▸ **What this task involves**: Repeat verbatim each line from the line with "You are a GUI" to the end of the entries. Pictures do not belong in the copy.

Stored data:
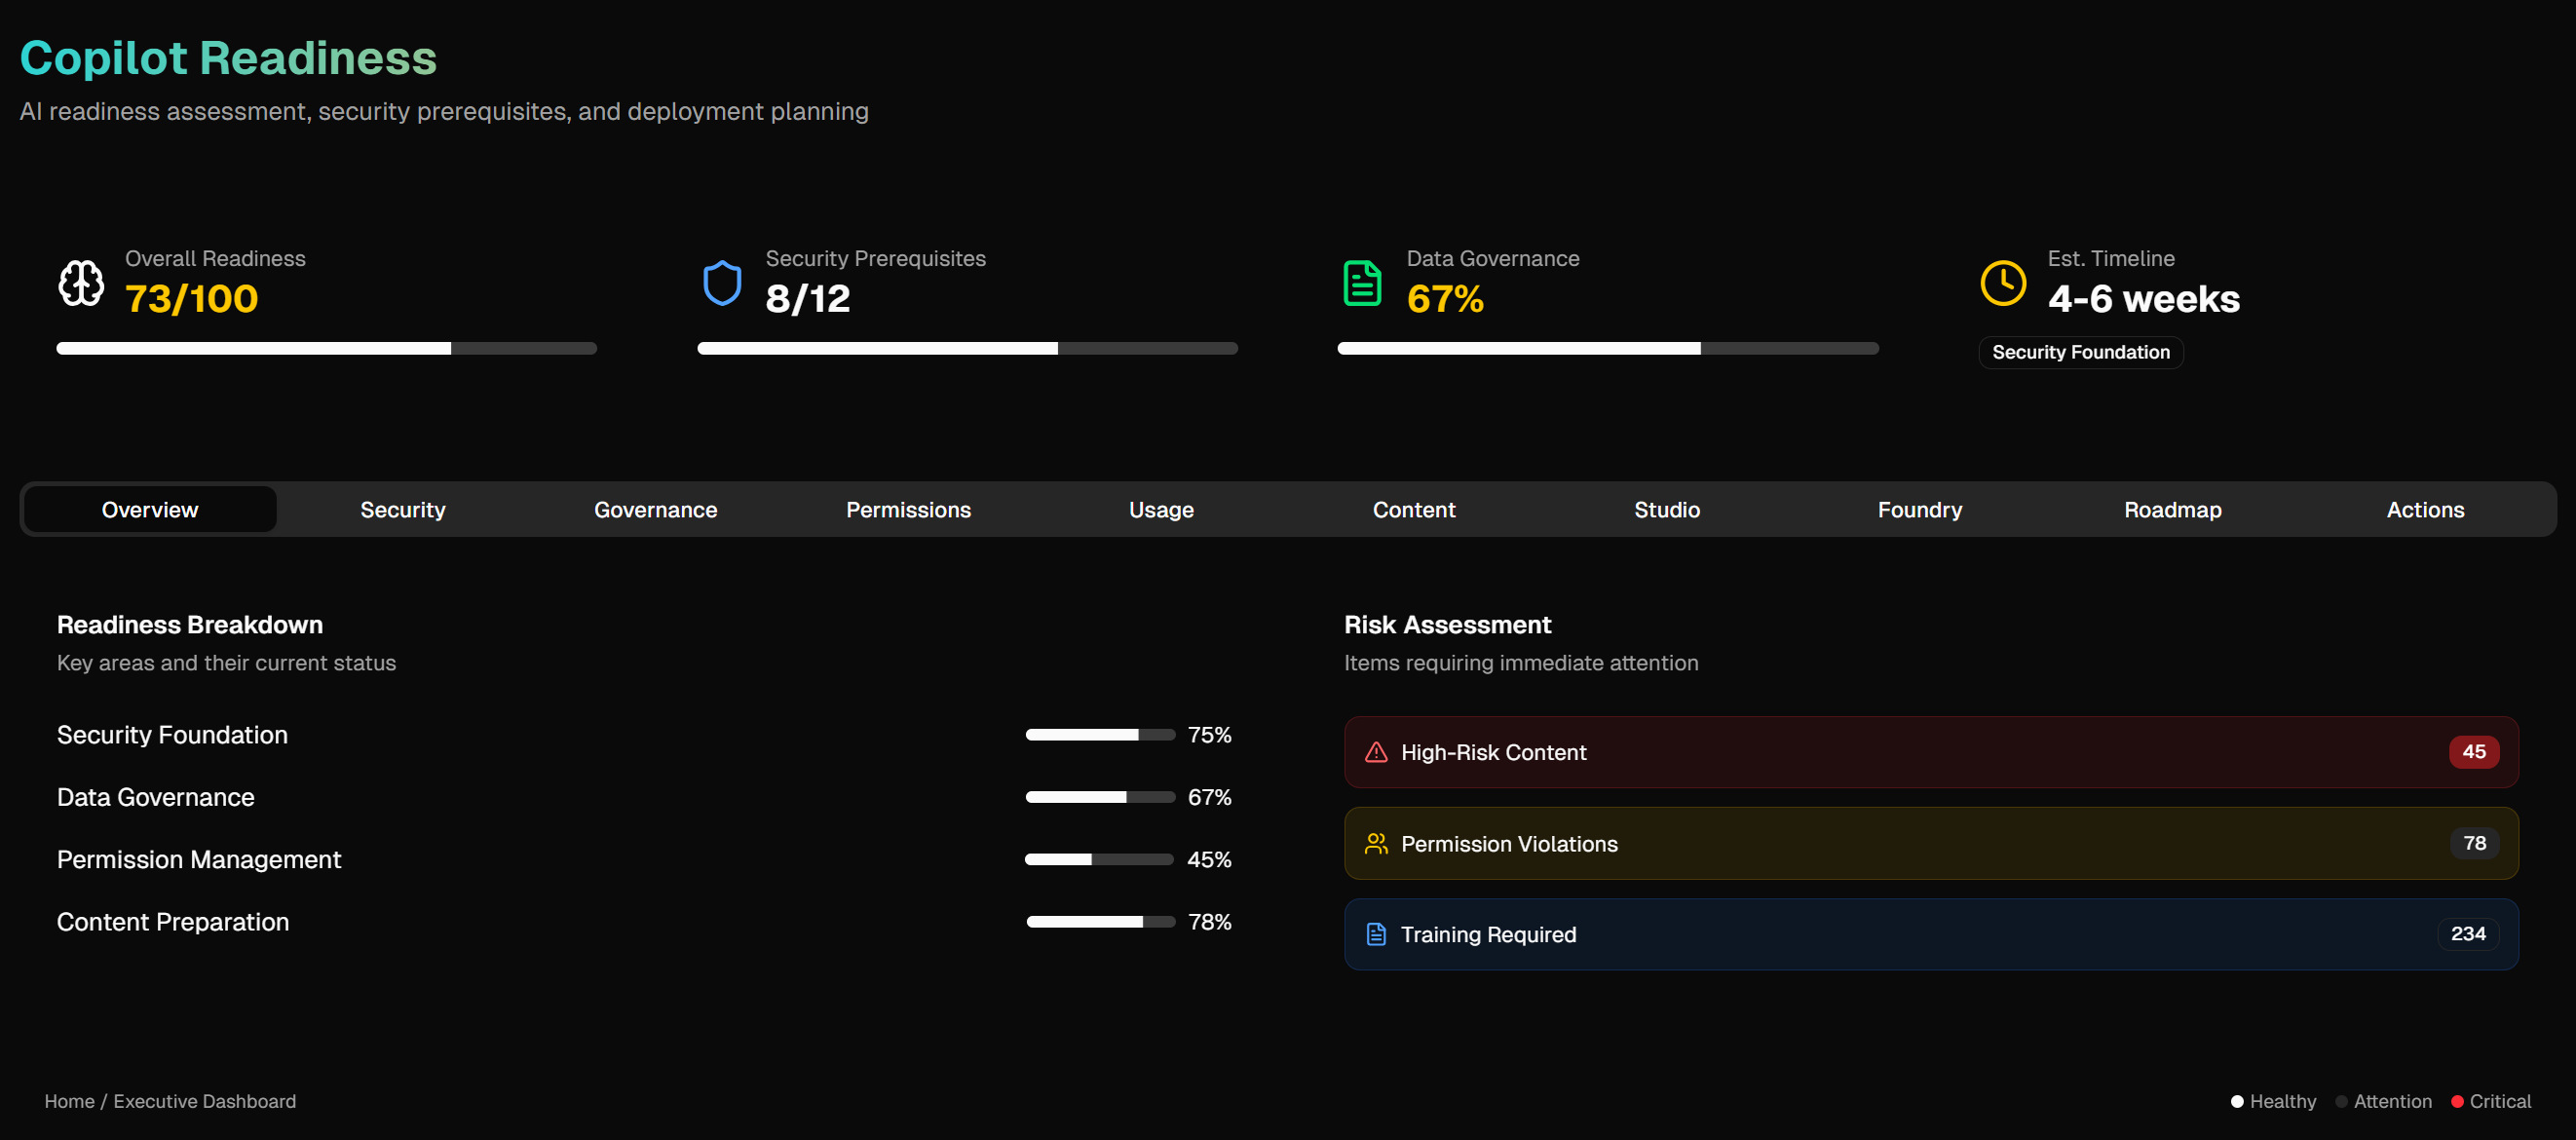The image size is (2576, 1140).
Task: Click the Overall Readiness progress bar
Action: click(x=326, y=348)
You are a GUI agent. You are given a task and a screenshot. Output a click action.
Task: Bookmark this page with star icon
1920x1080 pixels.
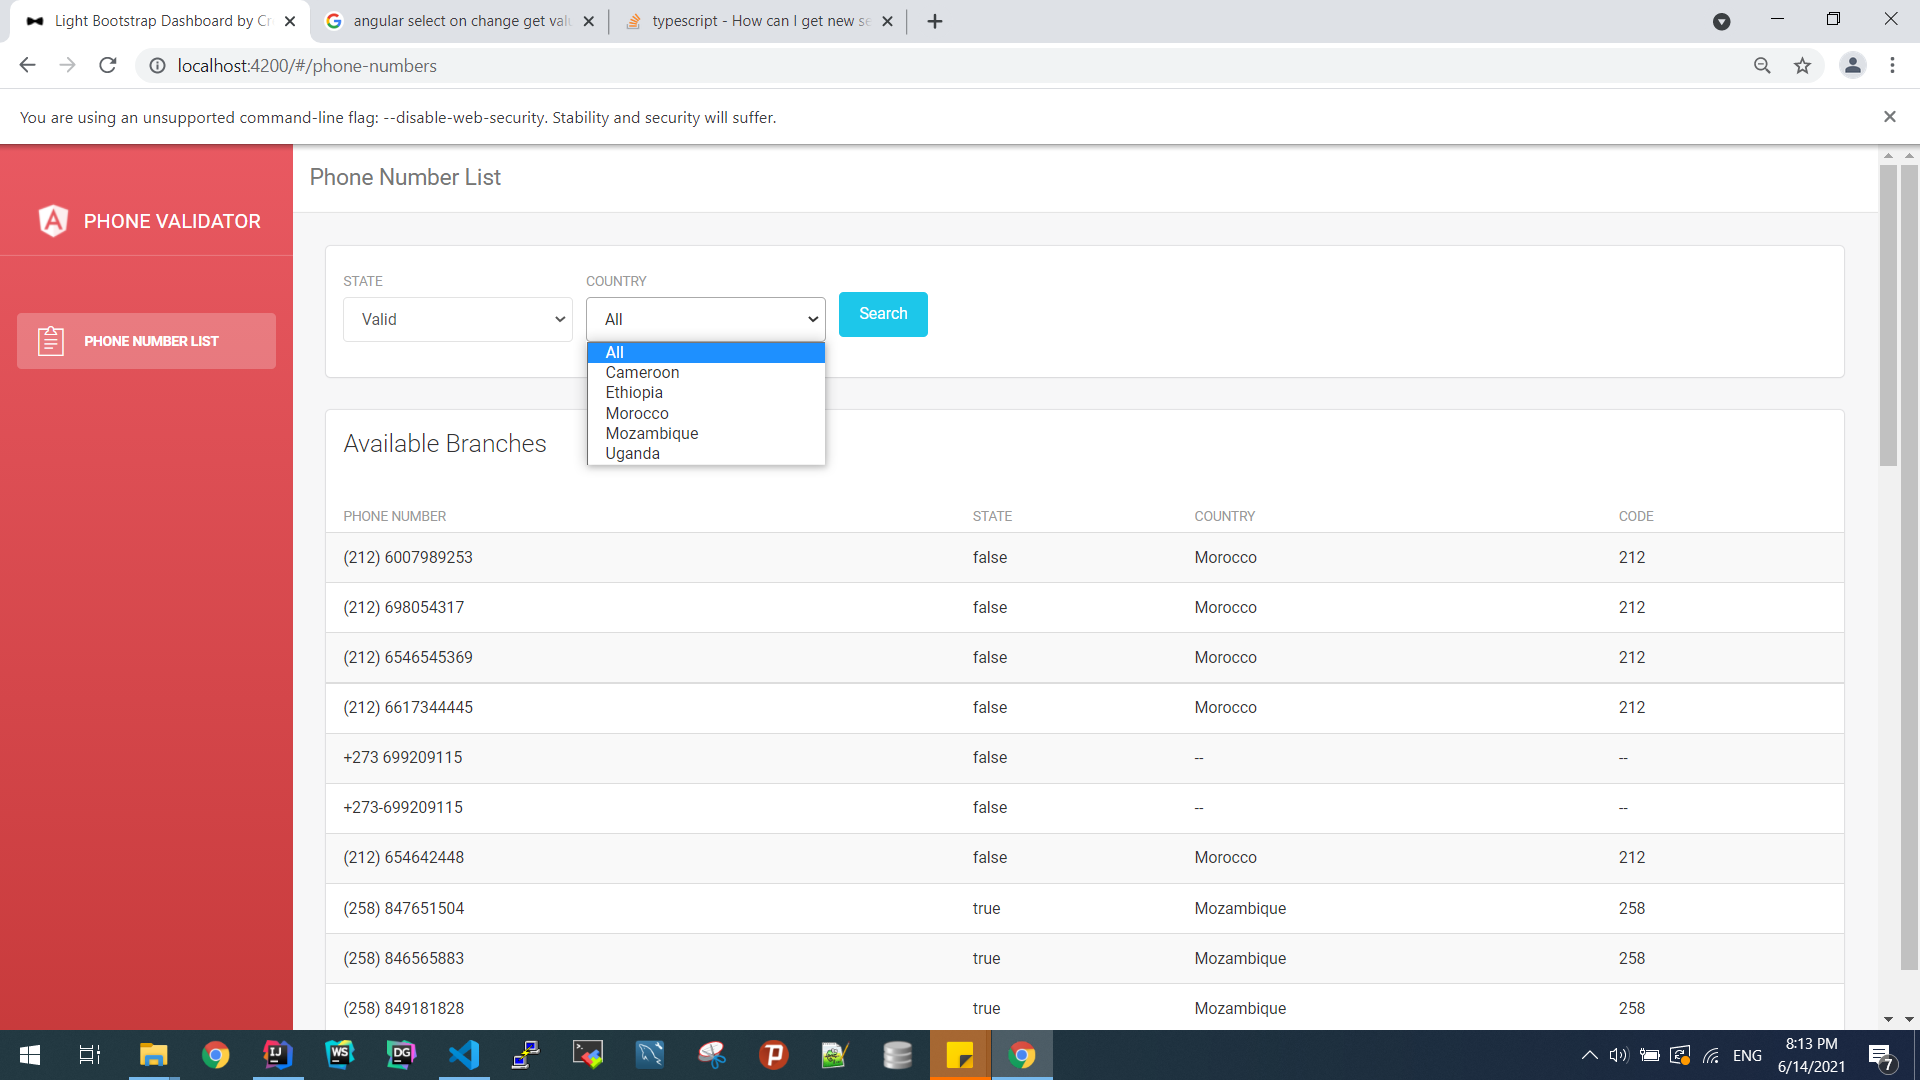coord(1802,66)
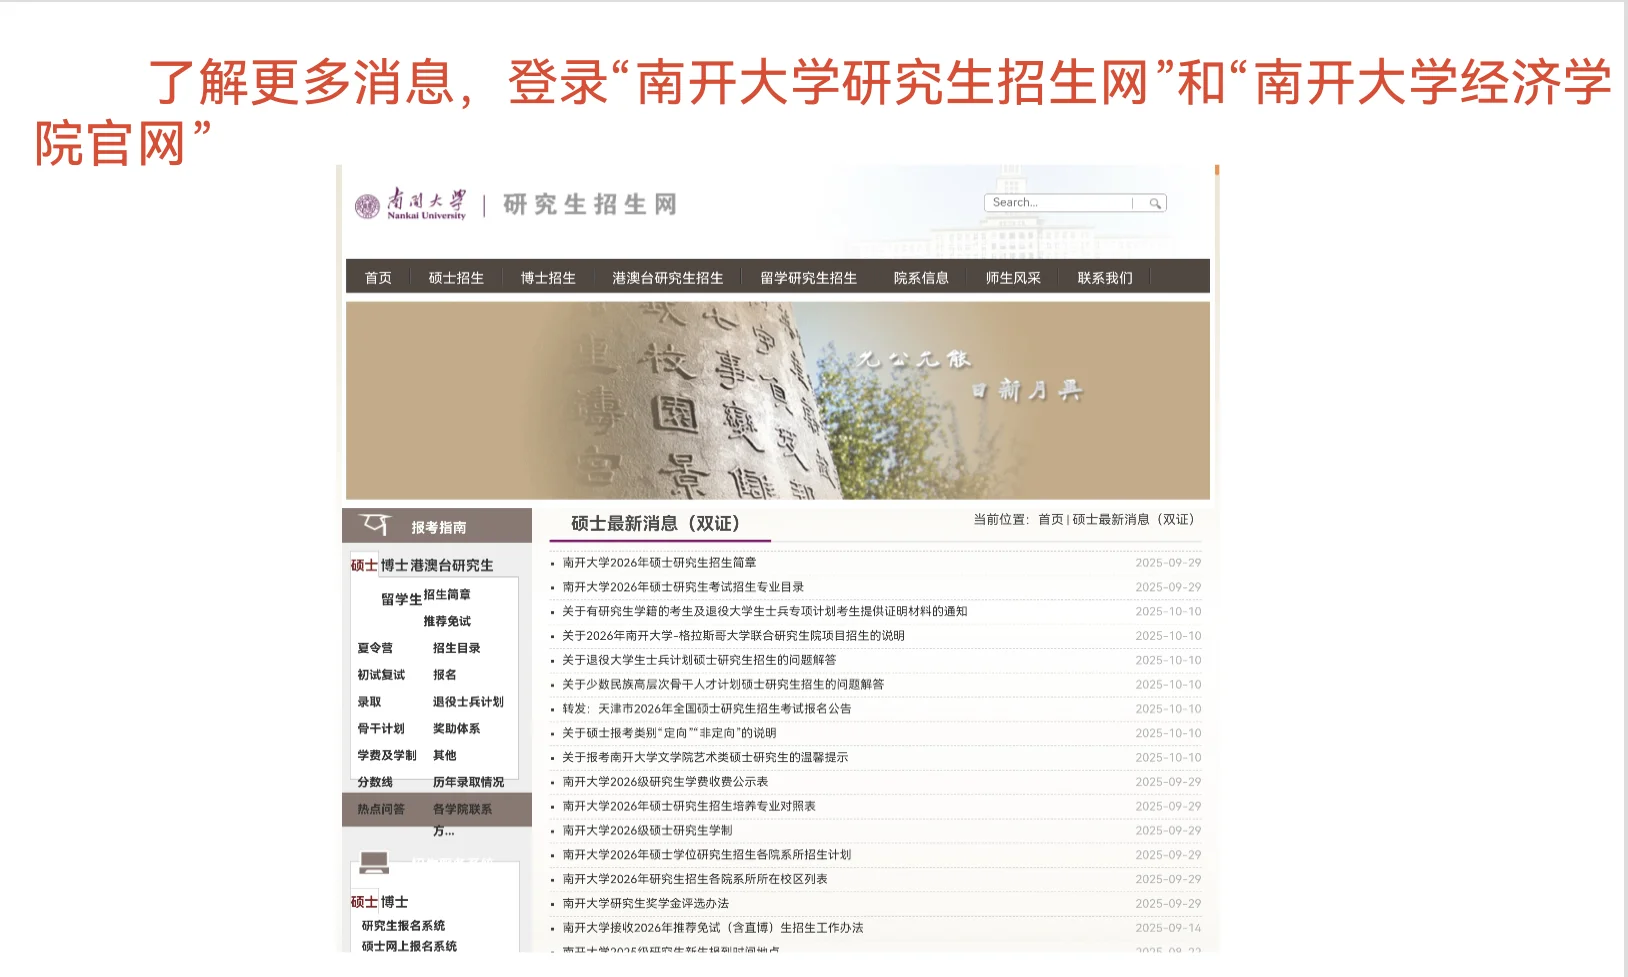
Task: Click the graduation cap icon beside 报考指南
Action: coord(374,523)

▸ **Answer below**:
You are a GUI agent. You are given a task and a screenshot. Output a click action.
Task: Bookmark this page with star icon
1920x1080 pixels.
coord(1802,66)
Task: Click the graduation cap icon beside 报考指南
Action: coord(374,523)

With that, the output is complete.